This such a disappointing article it borders on journalistic dishonesty. They make out Belarus to be some Terra Incognita being discovered by some brave Nokia volunteer(?) explorers. It is simply not the case, Nokia's competitors in mapping space, Google and OpenStreetMap already have excellent maps. Just compare maps of Zhodzina, a provincial Belarusian town I chose at random between Bing (Nokia)[1] , Google [2], and OpenStreetMap [3]. Nokia's map is hole, whereas Google and OSM have streets and names associates with them. This pattern follows from Minsk to the provinces.
The details offered by the article may be of some interest, but their veracity simply can not be trusted due to glaring omissions, half truths, and down right falsehoods in the article on the broad level. Shame, shame, shame on NY Times.
Students collecting geo-data to improve the mapping of their local area, and donating it to a single corporate entity in a way that neither competing corporate entities nor free culture projects can use. Hmm.
Also, this puff piece is about Nokia's Here maps, yet when I go to their website (or Bing) Belarus is an empty wasteland. But in Google maps and OSM, there's an incredible amount of detail. So what problem where they attempting to solve? They seem to be claiming the government is to blame for the problem, but that doesn't seem to have held Google back.
edit: and on the mention of OSM, I have noticed that the amount of OSM contributers who are Russian-speaking has exploded recently. Looking at the comparison between OSM and Nokia/Navteq maps in the area I can now understand why.
To the contrary. Google's map data in Belarus also comes from volunteers. For all we know, most of the volunteers who supplied the data for Google Maps and OpenStreetMap may also be working on Nokia Maps now.
The problem they are attempting to solve is that Nokia maps does not have Belarus map data. The fact that Google and OSM have that data is useless to Nokia, and to all GPS device companies that license from Nokia.
The incentive for these volunteers is that in a few years, they'll be able to tell a visitor, "Just enter the address into your GPS," knowing that it'll work. If they supplied the map data only to OSM and withheld it from commercial organizations like Google and Nokia, then they won't be able to accomplish that.
>>In countries where geographic borders are in dispute — like India and Pakistan, which are at odds over demarcation of the Kashmir region — Nokia has produced separate digital maps for each country, with each version displaying that country’s preferred border.
Does google maps or openstreet map follow similar strategies? I always wondered how issues like these were handled as they are so complicated for a single organization to deal with.

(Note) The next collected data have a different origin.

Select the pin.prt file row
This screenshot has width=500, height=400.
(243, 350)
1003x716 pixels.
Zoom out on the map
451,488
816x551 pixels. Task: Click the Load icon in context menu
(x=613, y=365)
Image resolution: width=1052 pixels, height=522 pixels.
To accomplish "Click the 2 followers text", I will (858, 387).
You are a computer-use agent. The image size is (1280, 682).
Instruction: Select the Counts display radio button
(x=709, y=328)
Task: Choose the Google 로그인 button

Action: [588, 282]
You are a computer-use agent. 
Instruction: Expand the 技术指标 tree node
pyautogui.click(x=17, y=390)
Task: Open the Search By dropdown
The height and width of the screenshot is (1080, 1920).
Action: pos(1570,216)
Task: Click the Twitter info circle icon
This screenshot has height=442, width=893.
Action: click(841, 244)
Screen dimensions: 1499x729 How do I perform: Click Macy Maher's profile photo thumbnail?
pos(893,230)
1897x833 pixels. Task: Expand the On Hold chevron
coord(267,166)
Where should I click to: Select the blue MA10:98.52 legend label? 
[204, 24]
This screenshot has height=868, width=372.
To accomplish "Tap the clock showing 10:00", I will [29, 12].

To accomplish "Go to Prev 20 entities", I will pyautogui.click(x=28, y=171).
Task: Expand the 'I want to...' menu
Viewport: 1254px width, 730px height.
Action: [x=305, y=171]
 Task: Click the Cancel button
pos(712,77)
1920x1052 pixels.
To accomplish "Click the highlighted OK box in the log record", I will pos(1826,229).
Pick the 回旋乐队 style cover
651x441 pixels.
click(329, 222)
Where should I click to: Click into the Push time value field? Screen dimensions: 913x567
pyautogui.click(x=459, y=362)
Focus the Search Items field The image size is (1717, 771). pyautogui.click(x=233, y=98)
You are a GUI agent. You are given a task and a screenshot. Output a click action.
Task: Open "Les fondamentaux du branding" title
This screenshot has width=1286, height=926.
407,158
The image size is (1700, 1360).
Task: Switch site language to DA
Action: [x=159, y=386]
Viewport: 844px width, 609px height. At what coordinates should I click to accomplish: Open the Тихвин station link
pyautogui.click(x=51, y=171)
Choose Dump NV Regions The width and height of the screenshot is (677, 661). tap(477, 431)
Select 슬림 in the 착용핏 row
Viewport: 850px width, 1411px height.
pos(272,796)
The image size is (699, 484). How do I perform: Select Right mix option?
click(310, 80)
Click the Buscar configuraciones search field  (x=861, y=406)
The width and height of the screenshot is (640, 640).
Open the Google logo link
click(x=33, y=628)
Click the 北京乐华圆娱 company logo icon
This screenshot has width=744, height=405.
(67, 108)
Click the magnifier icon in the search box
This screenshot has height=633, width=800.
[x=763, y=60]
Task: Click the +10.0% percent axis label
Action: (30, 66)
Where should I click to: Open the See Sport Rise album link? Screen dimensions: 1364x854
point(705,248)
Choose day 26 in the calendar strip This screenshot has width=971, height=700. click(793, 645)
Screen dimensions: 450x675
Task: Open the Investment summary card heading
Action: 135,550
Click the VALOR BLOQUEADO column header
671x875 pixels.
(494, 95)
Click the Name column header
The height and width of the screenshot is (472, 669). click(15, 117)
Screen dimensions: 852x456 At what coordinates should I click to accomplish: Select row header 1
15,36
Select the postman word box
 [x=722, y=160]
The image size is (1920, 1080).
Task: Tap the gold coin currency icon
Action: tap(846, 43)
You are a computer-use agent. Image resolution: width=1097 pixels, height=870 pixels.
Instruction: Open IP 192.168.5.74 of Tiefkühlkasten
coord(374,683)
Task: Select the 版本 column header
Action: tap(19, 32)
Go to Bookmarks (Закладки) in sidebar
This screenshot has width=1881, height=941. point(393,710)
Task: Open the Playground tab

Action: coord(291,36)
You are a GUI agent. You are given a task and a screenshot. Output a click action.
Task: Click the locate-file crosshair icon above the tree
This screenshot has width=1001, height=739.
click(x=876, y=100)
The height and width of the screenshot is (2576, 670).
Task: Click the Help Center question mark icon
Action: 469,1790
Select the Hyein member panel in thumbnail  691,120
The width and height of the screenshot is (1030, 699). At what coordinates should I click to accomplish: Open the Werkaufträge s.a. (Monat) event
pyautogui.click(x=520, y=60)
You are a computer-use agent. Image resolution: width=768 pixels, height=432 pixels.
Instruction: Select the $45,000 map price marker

Google maps and OSM show both the borders. For an India focused website I am currently working on, I went with jvectormap for this reason ( it is just a map to show cities and towns as points ) - http://www.ruralindiaonline.org/map/
TomTom has this as well. The core map contains something called "disputed border". It's up to the manufacturer licensing the map to use this attribution of course.
OpenStreetMap have pretty good data, actually, not just for Belarus, but also all sorts of areas in the ex-USSR where google/apple/nokia can only manage a blank space, or a 1 point per 10km vector road. Saved my bacon repeatedly while rallying across that neck of the woods, and you can very easily load OSM data into a garmin or whatever.
Edit: looks like google have been making lots of headway in this area too - https://www.google.com/maps/preview#!q=rostov+on+don&data=!4... - this time last year, there was only one road in Rostov, according to them, and it was dead straight. Made navigating fun, as I failed to get the OSM tile for the area, as it was an unplanned side-trip.
The details offered by the article may be of some interest, but their veracity simply can not be trusted due to glaring omissions, half truths, and down right falsehoods in the article on the broad level. Shame, shame, shame on NY Times.